Je ne sais pas non plus ce que tout cela veut vraiment dire. Est-ce juste un état, un corps enseveli six pieds sous terre qui n'en bougera plus ? Est-ce vraiment à cela que nous sommes voués ? J'ai réfléchi depuis l'annonce de la nouvelle. Beaucoup plus que je n'aurais dû. A dire vrai, l'annonce... ne m'a rien fait. Non, je ne suis pas inhumaine et je l'aimais très fort. Peut-être m'y étais-je préparée comme je l'avais pu. Mais en aucun cas cela n'a de rapport avec ma sensibilité qui, je vous l'assure, est très présente chez moi.

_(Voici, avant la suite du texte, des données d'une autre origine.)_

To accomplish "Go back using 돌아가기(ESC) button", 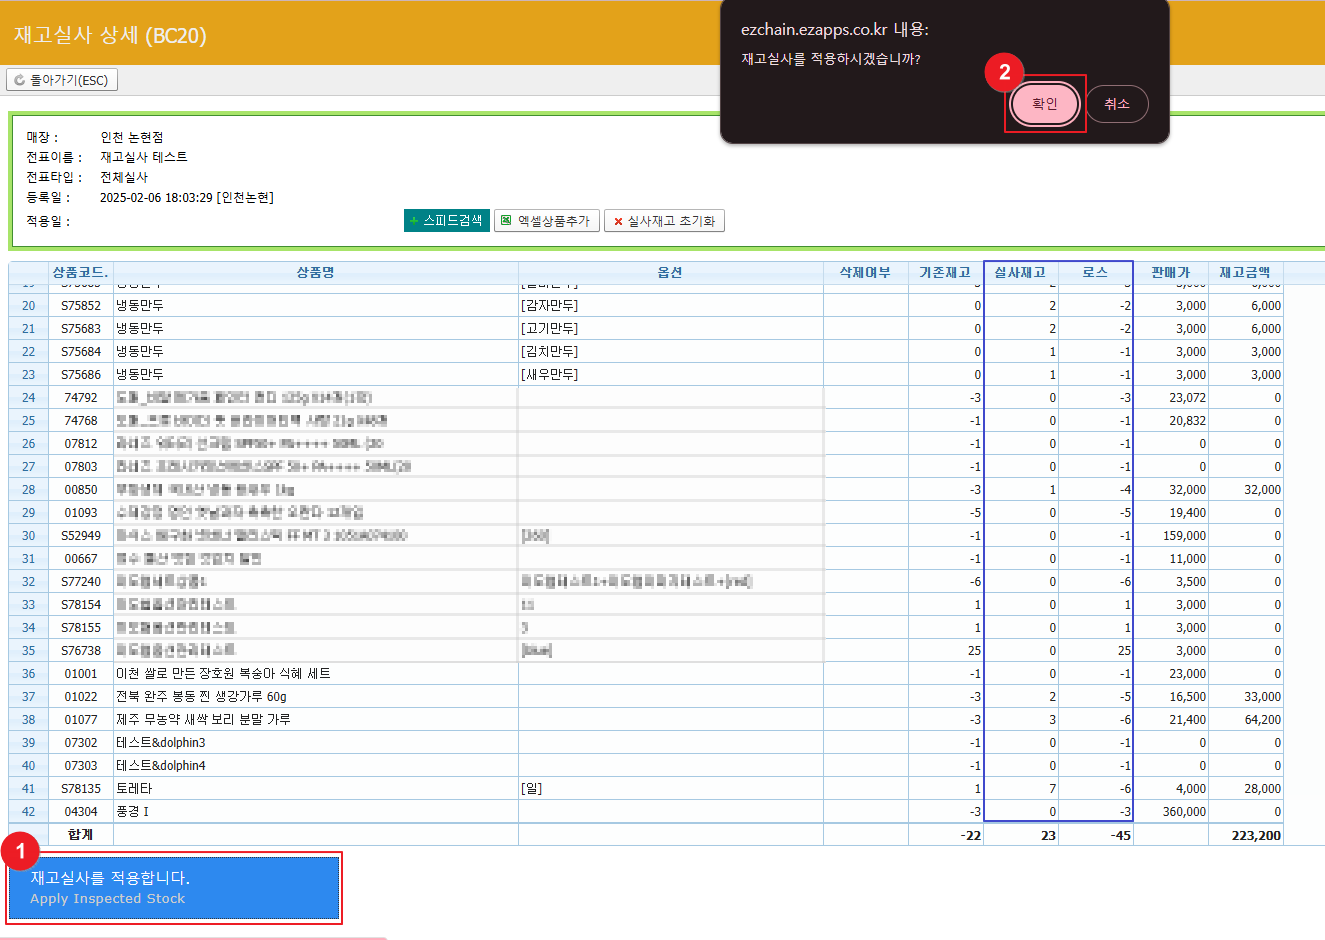I will [62, 80].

Je me dis simplement qu'il n'est pas ce corps dans cette boîte en sapin que tous bénissent en pleurant. Qu'il n'est pas l'homme qu'ils ont vu une dernière fois à la chambre mortuaire. Il est parti. Juste parti. Son esprit a rejoint les anges. Son souvenir, quant à lui, a préféré rejoindre nos cœurs. Pas pour nous faire pleurer, pour nous faire de la peine, juste pour nous dire : « Je vais bien, maintenant, je pense à vous, je vous aime. » Comme s'il avait poussé la porte de sa chambre d'hôpital en se débarrassant de ses tuyaux pour n'y jamais revenir. Comme s'il avait voulu faire le tour du monde sans jamais en revenir, mais pas sans nous donner de nouvelles.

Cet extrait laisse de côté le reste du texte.